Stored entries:

Start of Block

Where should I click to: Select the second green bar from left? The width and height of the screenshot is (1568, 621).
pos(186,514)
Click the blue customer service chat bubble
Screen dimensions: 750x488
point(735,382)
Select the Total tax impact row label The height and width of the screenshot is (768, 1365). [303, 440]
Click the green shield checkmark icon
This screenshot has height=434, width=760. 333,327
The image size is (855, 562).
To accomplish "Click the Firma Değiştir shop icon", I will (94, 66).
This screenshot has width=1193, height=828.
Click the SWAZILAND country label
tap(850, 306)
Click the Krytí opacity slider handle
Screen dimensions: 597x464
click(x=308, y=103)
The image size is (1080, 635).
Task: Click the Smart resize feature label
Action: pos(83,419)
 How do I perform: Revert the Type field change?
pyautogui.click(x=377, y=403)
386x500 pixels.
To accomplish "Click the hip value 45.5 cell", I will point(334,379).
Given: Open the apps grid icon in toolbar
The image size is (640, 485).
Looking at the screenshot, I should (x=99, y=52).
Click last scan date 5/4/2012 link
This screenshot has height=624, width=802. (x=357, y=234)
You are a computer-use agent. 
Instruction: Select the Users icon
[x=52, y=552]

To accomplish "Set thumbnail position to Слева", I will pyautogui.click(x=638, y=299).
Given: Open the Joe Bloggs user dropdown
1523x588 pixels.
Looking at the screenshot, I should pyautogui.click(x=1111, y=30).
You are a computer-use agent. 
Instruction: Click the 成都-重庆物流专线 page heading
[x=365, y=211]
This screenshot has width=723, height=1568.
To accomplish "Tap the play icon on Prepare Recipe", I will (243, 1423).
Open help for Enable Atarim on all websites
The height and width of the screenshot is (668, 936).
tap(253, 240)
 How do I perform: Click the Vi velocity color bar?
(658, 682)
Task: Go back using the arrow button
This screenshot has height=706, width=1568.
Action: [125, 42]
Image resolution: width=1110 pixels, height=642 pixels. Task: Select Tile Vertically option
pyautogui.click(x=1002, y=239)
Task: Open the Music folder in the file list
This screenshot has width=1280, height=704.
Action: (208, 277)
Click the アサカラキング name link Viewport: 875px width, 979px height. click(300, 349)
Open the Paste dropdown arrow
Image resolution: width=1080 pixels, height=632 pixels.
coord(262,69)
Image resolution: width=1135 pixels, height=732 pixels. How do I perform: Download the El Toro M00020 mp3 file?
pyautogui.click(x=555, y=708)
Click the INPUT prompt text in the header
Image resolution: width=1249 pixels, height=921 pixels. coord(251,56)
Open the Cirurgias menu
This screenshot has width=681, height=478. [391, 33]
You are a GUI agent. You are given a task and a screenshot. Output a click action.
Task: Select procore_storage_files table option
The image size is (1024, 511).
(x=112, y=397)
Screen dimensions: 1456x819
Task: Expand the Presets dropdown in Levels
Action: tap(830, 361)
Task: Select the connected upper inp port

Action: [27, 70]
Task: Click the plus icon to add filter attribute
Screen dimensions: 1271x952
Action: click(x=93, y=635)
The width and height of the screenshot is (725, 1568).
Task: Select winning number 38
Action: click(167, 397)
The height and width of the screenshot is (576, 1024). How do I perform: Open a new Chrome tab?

End of Block

> What you should do: Nothing should appear in the answer except the lines above from the line with "Task: Go back using the arrow button" through the line with "Task: Open the Music folder in the file list", both included, written out exactly.

> Expected answer:
Task: Go back using the arrow button
This screenshot has height=706, width=1568.
Action: [125, 42]
Image resolution: width=1110 pixels, height=642 pixels. Task: Select Tile Vertically option
pyautogui.click(x=1002, y=239)
Task: Open the Music folder in the file list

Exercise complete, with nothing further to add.